Have to say the ez one's very soft and the best brush of that type imho but any contact can mark and as Craig has said Wheel woolies all the way but ez is used a lot with me as well as great, agian always use seperate bucket i sometimes put in a small amount of shampoo in the bucket as well but mainly hot water as great , hope it polishes out


----------



## MatthewADV (Jan 18, 2012)

Wheels off, da them, seal.

I use Wheel Woolies, sheepskin mitt (just for wheels) and keep the wheel bucket clean.

Rather spend a bit of time refilling a bucket than scratch a wheel :thumb:


----------



## craig1gk (Mar 23, 2012)

Having worked in a Vauxhall dealer before i can almost guarantee the wheels were scratched or swirled in some form before we even got a chance to clean the car :/ Even after that some of the guys would just rub hard at the transport wax no doubt causing more scratches


----------



## Hercs74 (Dec 29, 2011)

-Simon- said:


> A common problem but I used hot glue, sealed off where the wire goes into the handle and haven't had an issue since...I had bought a new brush not expecting the repair to last but 6 months in and it's still fine, and the new brush is still in my detailing cupboard :thumb:


Not wishing to hi jack thread but any particular hot gun and glue.. Seen some on flea bay for silly money..????

Sent from my iPhone using Tapatalk


----------



## VenomUK (Oct 13, 2011)

I'm just about to order one of these as seen many use these in the showroom/studio sections.


----------



## slineclean (Dec 23, 2011)

CraigQQ said:


> thats one of the reasons I recommend wheel woolies.. they are a bit safer on the finish.
> 
> gloss black show every mark too...


Do these ever come up on offer at times? whats the cheapest you'd see a set being sold for? my girlfriend brought me the ez brush and touch wood mines been fine but could be tempted with the wheel woolies :thumb:


----------



## mjn (May 16, 2011)

Those wheel woolies look nice, are the shafts flexible at all?


----------



## -Simon- (Oct 29, 2010)

Hercs74 said:


> Not wishing to hi jack thread but any particular hot gun and glue.. Seen some on flea bay for silly money..????
> 
> Sent from my iPhone using Tapatalk


tbh I can't remember where it came from, but it was cheap as chips, you do need to give it some time to warm up, and I only used the glue that came with it...If irc it may may well have come from Wilkos. Key is to make sure gun well warmed up put plenty on end of the brush, and take time to seal it off with the glue as well, stops water getting into handle where it rusted off in the first place. Will do this with the new brush before I start using it :thumb:


----------



## Hercs74 (Dec 29, 2011)

Nice one Simon.. Cheers Bud....!!!!!

👍 


Sent from my iPhone using Tapatalk


----------



## Bike Nutter (Dec 30, 2011)

ianFRST said:


> you can see it scratching the rears?
> 
> painted gloss black wheels are pointless imo. they will look crap in a few washes.
> 
> ...


oh im not saying its a rubbish product its great for the insides just dont think its good on gloss black wheels despite how careful i am and how many times i rinse the brush. :thumb:


----------



## Bike Nutter (Dec 30, 2011)

craig1gk said:


> Having worked in a Vauxhall dealer before i can almost guarantee the wheels were scratched or swirled in some form before we even got a chance to clean the car :/ Even after that some of the guys would just rub hard at the transport wax no doubt causing more scratches


they didnt touch mine mate left it how it came off the wagon still had all the stickers on it :thumb:


----------



## Bike Nutter (Dec 30, 2011)

spyder said:


> Do you use very warm water with the EZ brush ? It makes the bristles softer.Also ,make sure the protective tip has'nt fallen off.
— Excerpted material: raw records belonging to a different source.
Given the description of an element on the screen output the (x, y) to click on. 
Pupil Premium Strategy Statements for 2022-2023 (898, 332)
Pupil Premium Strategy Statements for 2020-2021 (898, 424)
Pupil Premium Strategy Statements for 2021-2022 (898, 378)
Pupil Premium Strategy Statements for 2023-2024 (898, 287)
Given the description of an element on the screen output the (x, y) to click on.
i do indeed bud ill have a little look at it later :thumb:


----------



## ffrs1444 (Jun 7, 2008)

limited edtion nice had mine a month now white and black


----------



## Hercs74 (Dec 29, 2011)

-Simon- said:


> tbh I can't remember where it came from, but it was cheap as chips, you do need to give it some time to warm up, and I only used the glue that came with it...If irc it may may well have come from Wilkos. Key is to make sure gun well warmed up put plenty on end of the brush, and take time to seal it off with the glue as well, stops water getting into handle where it rusted of in the first place. Will do this with the new brush before I start using it :thumb:


Simon got a hot glue gun... 50 watt for £7.00. Warms up in about 3 mins..
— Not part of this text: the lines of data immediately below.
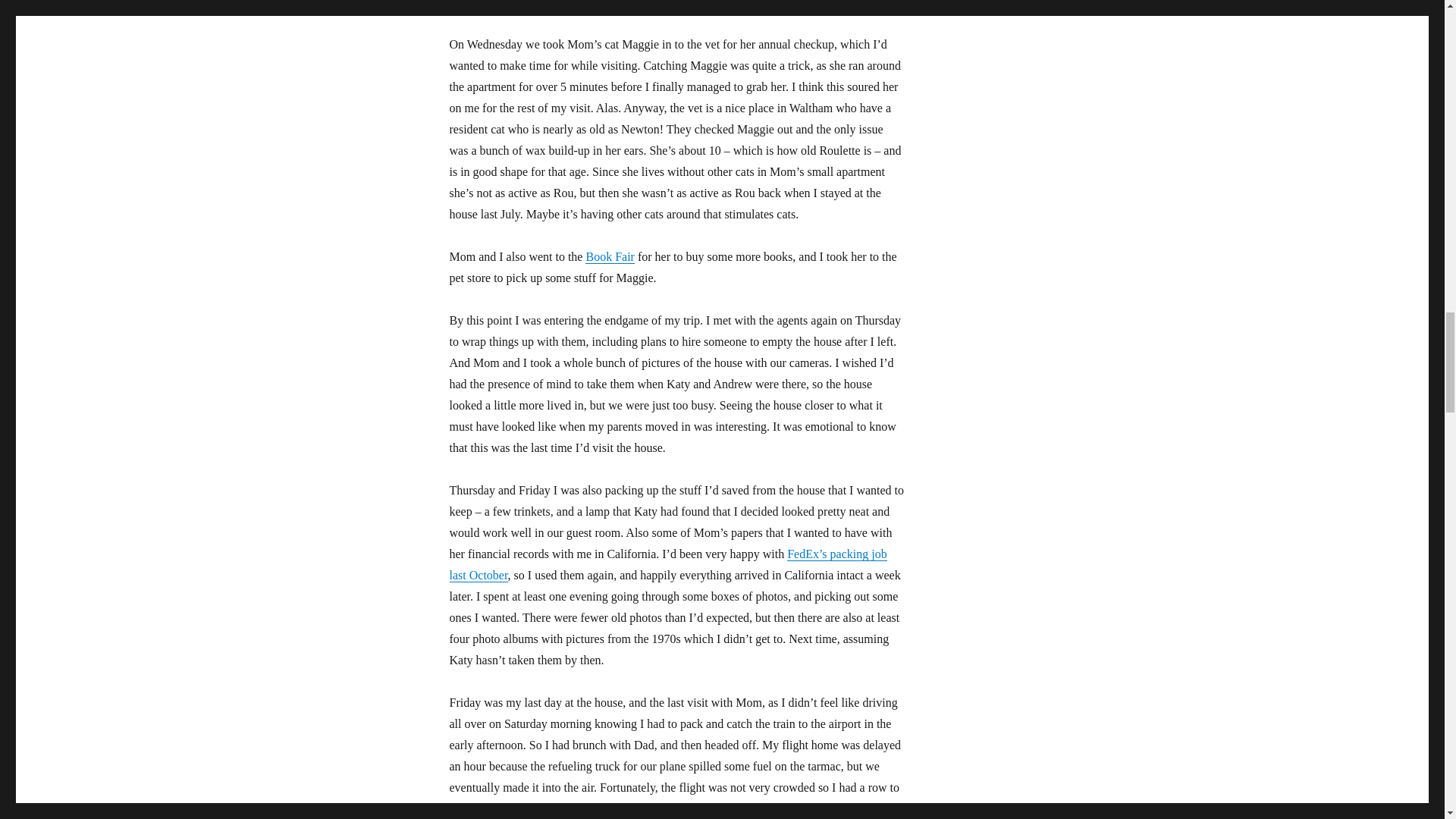
Book Fair (609, 256)
Given the description of an element on the screen output the (x, y) to click on. 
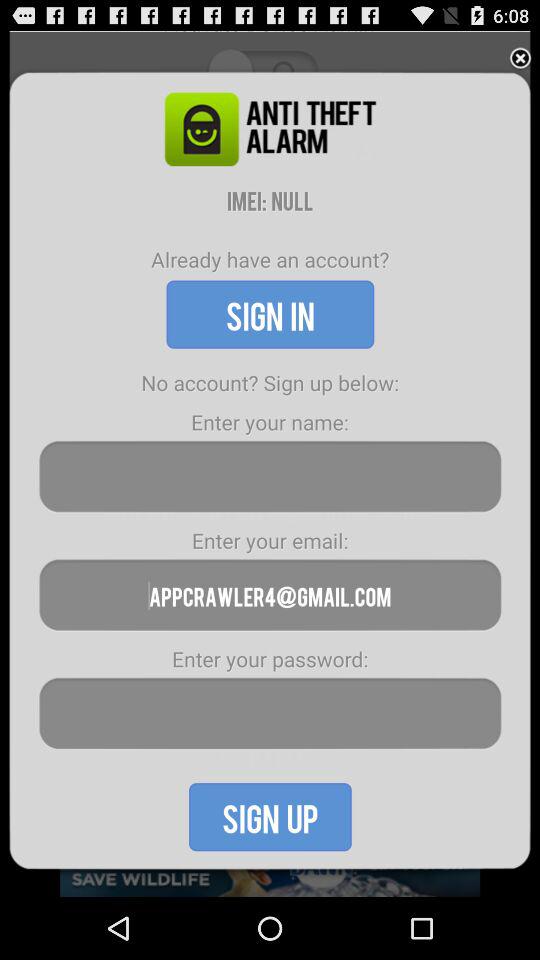
una alarma perfecta (270, 476)
Given the description of an element on the screen output the (x, y) to click on. 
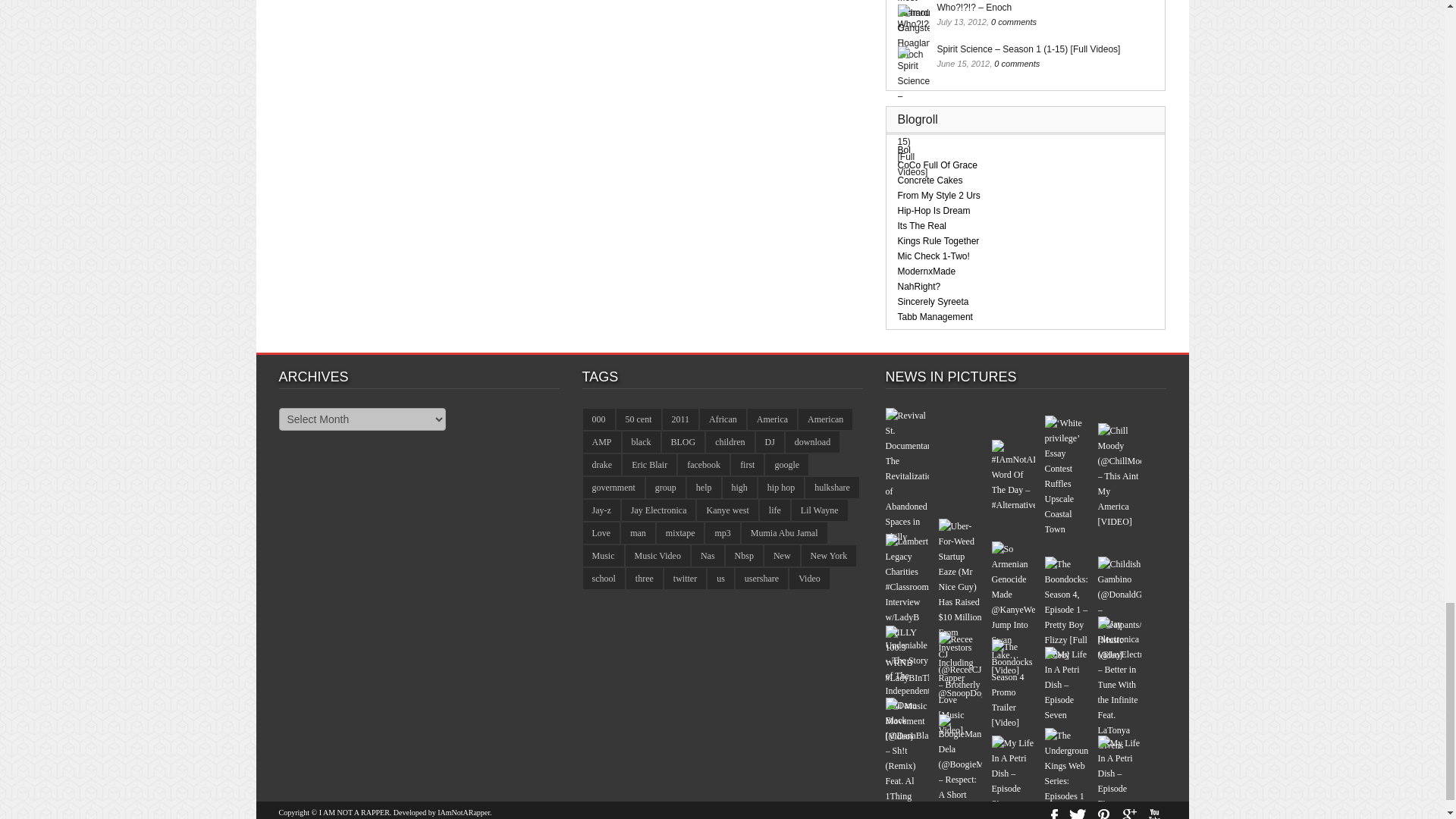
Comment Form (571, 61)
Did what u suggested.. Only did it this afternoon so yet to try it out, but it's set and the handle is solid...!!!

Cheers Buddy

Sent from my iPhone using Tapatalk


----------



## -Simon- (Oct 29, 2010)

Hercs74 said:


> Simon got a hot glue gun... 50 watt for £7.00. Warms up in about 3 mins..
> 
> Did what u suggested.. Only did it this afternoon so yet to try it out, but it's set and the handle is solid...!!!
> 
> ...


Great stuff sure it'll be fine mate :thumb:


----------